PostgreSQL has proven to be one of the most reliable Open Source databases around. In the past we have dealt with customers who have achieved superior uptimes and who are really happy with PostgreSQL. But even if PostgreSQL does its job day after day after day - there are some components, which can just fail and cause trouble. In short: Hardware may crash, filesystem can fail, and so on. In 99% of all cases there is a way around total disaster. Either you have a replica, which protected you from downtime or you simply have a reasonably good backup to help out in case of disaster.

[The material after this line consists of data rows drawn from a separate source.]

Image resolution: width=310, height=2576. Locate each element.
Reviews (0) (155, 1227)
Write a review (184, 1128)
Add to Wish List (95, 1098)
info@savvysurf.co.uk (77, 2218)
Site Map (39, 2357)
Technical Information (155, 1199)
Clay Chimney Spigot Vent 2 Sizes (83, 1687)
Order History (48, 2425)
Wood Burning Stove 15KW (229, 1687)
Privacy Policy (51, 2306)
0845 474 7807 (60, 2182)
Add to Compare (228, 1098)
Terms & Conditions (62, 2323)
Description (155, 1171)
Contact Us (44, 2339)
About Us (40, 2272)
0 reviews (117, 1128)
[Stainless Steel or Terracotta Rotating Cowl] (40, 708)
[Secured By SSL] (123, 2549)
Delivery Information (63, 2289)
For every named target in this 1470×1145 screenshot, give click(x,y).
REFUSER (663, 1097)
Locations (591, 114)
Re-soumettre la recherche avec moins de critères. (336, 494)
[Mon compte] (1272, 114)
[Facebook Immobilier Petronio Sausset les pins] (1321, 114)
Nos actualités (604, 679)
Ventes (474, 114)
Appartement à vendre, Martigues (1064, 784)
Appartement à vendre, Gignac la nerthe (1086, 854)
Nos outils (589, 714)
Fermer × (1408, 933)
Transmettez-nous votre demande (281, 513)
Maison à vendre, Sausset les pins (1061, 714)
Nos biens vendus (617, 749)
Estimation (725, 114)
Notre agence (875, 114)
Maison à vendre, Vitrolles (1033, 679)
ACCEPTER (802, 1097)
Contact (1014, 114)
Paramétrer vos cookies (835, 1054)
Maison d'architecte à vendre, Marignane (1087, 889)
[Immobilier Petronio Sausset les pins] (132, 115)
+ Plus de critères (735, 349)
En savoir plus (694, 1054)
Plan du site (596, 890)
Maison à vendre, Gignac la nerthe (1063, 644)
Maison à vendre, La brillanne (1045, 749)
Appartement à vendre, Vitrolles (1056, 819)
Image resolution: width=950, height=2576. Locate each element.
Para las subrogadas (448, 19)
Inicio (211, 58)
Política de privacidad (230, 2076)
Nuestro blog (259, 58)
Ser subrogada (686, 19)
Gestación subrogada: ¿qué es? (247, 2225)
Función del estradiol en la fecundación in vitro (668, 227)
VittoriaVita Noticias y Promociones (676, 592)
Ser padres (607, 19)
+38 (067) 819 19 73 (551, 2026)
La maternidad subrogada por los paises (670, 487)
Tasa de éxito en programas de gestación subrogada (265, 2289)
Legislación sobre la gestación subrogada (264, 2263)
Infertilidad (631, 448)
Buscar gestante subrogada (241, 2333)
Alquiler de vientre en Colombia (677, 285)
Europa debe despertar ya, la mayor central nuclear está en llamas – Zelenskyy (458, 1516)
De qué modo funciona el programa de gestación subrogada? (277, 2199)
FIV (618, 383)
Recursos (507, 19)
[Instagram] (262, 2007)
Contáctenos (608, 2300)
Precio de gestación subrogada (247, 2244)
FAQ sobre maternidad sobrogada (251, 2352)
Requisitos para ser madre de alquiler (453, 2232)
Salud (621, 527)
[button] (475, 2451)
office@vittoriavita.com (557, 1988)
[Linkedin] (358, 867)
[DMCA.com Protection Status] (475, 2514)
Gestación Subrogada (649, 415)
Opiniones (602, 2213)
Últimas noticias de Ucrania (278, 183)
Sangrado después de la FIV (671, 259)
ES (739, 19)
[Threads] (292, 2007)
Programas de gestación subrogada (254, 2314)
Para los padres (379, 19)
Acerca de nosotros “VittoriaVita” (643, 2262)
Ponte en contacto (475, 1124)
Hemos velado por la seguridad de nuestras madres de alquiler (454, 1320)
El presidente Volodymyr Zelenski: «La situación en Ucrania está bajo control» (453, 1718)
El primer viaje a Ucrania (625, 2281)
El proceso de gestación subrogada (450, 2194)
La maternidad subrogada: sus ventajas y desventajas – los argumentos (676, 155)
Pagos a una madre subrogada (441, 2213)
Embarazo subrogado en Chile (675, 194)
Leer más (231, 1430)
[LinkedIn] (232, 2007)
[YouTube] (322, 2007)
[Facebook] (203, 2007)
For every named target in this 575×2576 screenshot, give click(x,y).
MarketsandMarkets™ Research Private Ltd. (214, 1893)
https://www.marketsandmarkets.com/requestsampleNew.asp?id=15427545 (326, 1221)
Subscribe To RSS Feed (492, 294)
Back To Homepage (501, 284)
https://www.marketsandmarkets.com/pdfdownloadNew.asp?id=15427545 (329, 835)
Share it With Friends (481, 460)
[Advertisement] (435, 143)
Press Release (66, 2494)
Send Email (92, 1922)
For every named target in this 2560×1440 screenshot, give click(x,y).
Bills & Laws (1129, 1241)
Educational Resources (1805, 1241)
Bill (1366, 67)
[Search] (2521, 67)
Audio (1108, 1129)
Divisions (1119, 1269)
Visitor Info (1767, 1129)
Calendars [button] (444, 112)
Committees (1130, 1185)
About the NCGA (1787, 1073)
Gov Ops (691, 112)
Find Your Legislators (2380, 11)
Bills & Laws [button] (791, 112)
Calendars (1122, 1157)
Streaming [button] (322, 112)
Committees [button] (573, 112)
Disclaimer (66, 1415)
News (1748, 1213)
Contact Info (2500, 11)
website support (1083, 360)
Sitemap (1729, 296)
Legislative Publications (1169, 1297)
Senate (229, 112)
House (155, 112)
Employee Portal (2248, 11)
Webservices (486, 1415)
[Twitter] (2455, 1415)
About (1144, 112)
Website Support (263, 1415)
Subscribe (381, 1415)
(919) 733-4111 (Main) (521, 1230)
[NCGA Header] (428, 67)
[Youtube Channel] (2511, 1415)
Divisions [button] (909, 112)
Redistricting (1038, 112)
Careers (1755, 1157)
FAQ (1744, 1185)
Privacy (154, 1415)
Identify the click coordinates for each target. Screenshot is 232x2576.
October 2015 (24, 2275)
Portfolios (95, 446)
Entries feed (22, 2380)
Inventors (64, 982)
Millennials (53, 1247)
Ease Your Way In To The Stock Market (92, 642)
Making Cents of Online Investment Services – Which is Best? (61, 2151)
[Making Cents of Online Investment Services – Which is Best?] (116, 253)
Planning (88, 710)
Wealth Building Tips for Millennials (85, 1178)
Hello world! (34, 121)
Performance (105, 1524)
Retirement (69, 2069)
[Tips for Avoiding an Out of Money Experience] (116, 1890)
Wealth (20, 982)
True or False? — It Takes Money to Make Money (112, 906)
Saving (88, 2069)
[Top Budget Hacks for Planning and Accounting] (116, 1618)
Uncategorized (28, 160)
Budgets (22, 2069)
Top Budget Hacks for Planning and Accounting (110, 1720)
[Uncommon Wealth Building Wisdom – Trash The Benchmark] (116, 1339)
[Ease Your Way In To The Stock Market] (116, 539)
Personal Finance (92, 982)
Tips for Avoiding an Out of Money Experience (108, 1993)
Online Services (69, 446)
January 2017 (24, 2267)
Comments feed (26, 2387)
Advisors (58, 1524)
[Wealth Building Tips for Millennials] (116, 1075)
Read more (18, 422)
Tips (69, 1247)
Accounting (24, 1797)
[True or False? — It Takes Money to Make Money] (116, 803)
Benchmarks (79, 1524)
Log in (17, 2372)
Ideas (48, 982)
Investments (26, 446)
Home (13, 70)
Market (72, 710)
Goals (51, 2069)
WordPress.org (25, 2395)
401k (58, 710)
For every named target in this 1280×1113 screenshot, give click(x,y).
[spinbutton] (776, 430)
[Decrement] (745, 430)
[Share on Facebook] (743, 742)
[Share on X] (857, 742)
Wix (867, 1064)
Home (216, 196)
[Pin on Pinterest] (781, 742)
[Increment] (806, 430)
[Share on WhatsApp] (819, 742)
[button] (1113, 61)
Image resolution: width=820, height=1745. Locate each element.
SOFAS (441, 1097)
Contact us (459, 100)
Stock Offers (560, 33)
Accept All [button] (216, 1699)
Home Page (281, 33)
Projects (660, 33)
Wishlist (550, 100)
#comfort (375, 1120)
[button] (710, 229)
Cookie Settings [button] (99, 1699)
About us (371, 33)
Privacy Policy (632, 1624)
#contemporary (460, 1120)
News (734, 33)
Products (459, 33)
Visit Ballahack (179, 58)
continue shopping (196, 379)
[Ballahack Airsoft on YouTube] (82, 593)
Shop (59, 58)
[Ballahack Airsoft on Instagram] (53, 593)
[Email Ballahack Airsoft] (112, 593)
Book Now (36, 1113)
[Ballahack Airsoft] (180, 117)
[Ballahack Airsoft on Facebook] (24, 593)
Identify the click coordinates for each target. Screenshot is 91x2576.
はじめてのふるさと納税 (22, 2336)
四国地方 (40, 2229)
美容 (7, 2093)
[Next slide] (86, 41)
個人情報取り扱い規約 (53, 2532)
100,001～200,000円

But what if there is really no option left anymore? You got to make this database work again - no matter what (even if it is just a partial or an unreliable restore). Maybe pg_resetxlog is your last helping hand in this case.

Killing an instance

As you might know the purpose of the transaction log (= xlog or WAL) is to restore order and consistency in case of a crash. If the xlog is broken, you might face disaster. This is exactly what we want 😉

So, to cause some disaster I sent a “kill -9” to a database system under load to stop it. In case of a restart this would lead to a recovery process and PostgreSQL would fix things on startup by replaying the transaction log. Let us disturb the replay process a little ...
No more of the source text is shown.